Durante la travesía no les va tan mal como a otros, y al llegar a Lesbos son conducidos al hot spot, o punto de registro: el deprimente hacinamiento del campo de Moria, esa suerte de cárcel cercada de arriba abajo por alambradas, donde sabes qué día entras, pero no qué día saldrás. Pueden pasar años.
Tras siete meses de encierro forzado, libera a toda la familia lo que hubiera podido aniquilarla: un incendio voraz que una noche se desata en el campo. Y no por casualidad: suelen ser provocados por gente desesperada que intenta cualquier cosa, incluso destruir el lugar, con tal de largarse. Nos salvamos gracias a que alguien pudo abrir un boquete por donde escapamos de las llamas –dice Givara–, pero el susto fue horrendo.

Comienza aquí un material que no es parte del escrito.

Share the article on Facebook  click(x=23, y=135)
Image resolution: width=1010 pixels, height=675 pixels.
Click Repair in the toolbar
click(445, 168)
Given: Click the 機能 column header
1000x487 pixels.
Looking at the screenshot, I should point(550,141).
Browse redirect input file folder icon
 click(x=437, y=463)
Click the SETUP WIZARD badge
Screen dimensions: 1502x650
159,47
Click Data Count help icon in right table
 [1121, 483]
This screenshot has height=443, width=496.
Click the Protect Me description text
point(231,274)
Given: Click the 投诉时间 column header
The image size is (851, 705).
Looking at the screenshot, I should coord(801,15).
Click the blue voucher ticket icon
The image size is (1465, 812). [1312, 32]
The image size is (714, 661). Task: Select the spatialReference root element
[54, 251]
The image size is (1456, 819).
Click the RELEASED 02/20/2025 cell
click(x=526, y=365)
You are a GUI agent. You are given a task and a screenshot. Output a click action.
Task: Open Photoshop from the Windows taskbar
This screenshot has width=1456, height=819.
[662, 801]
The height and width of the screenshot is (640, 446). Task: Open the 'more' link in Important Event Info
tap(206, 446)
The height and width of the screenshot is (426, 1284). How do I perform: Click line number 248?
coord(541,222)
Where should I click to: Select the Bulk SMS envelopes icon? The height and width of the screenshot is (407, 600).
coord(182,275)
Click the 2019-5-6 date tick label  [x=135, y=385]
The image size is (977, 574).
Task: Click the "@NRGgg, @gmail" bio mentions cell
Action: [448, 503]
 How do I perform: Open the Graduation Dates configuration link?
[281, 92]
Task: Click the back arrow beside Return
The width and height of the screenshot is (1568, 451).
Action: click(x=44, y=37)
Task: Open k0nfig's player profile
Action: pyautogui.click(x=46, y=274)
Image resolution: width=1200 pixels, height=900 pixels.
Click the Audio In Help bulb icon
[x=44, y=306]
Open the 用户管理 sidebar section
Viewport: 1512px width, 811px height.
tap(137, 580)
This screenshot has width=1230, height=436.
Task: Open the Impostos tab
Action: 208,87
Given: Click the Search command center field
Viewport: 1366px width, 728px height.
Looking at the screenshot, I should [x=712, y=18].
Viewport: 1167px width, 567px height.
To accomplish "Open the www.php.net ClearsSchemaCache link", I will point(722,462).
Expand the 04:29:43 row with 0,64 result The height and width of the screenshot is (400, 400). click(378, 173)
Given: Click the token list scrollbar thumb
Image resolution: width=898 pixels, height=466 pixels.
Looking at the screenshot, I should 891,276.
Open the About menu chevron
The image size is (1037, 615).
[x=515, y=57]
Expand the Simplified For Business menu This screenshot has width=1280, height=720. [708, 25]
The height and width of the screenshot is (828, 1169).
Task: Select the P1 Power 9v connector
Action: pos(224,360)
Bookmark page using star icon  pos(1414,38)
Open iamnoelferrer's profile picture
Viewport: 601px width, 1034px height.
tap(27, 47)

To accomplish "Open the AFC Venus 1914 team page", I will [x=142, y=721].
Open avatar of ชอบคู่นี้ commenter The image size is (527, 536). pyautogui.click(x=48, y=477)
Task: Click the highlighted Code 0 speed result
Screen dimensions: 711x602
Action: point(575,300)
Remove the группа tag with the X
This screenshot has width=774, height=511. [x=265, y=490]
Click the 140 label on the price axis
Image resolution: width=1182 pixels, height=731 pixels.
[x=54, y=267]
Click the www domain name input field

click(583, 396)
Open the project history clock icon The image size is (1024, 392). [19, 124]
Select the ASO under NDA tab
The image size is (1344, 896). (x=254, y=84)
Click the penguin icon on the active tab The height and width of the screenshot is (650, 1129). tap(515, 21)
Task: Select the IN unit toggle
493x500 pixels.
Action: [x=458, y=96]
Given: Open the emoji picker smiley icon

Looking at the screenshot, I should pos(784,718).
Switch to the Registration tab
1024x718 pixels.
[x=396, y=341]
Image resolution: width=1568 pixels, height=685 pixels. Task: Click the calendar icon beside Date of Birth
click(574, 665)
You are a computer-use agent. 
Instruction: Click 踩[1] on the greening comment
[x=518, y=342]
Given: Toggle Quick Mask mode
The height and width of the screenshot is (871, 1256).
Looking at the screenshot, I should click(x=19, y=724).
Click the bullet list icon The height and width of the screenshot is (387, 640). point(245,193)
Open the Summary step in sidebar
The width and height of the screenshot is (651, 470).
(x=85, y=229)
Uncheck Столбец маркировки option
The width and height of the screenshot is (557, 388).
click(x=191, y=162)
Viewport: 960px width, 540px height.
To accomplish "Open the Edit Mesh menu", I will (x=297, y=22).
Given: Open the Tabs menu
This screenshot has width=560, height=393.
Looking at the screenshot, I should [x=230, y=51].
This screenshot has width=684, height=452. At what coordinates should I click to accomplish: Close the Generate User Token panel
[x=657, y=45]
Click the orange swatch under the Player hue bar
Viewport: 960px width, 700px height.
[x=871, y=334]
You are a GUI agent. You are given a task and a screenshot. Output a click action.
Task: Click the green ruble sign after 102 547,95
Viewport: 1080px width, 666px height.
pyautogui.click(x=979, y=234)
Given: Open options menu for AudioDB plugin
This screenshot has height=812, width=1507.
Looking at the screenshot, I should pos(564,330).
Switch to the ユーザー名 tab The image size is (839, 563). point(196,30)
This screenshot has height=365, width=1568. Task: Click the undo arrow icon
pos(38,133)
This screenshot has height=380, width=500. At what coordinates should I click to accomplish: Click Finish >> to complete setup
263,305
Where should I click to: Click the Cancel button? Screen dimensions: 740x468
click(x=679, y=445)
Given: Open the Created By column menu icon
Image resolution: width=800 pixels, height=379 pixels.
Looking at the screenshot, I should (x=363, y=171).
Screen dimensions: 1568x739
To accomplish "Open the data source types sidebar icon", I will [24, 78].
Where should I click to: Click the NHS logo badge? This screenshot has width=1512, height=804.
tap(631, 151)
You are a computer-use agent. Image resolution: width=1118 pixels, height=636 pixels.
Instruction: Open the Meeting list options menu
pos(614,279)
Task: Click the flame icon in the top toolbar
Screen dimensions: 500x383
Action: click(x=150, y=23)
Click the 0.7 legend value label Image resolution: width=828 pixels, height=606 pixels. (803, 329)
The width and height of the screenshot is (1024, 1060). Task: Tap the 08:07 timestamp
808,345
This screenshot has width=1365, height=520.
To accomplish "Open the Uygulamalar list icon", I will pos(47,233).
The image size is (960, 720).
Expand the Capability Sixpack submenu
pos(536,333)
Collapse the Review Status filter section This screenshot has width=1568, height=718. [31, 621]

Así vinieron a parar a Kara Tepe, tan curada Givara de sus fracturas, que llega a ser entrenadora de futbol y alma del equipo. Ya hablaba el kurdo, su lengua familiar, y el árabe. En Estambul aprendió el turco, y aquí se ha vuelto ducha en inglés y está trabajándole al griego. Aspira llegar a Alemania, donde los esperan los dos hermanos mayores, pero pueden transcurrir años antes de que tal cosa suceda. Si es que llega a suceder.
El puente
En Kara Tepe, FutbolNet va dando los resultados esperados, y Adil considera propicio el momento para dar un nuevo paso. Un partido entre equipos revueltos de niños y niñas del campamento, y niños y niñas de la vecina ciudad de Mitiline, con asistencia de padres y madres de lado y lado: griegos y sirios, griegos y afganos, griegos e iraquís y kurdos. Por primera vez en la isla, se celebra un evento en el que participan en pie de igualdad antiguos y nuevos habitantes: una primera piedra en la construcción del tan necesario puente que acerque compartimentos hasta ahora estancos y enquistados.
Con una particularidad adicional: esta vez, los advenedizos hacen de anfitriones. Ellos invitan; paga la casa.
Todo esto es una buena señal. Apenas eso, una señal, pero buena. Muy buena, en medio de la indiferencia y la desesperanza. Un atisbo, un pañuelo blanco en el vendaval, un indicio de que el camino podría corregirse y conducirnos a salvo.
Un discreto milagro de comprensión y encuentro. En la bella isla de Lesbos, esta historia culmina con un feliz partidito de fútbol, del que todos salimos ganando. Así sea, también en otros atardeceres y en muchos lados.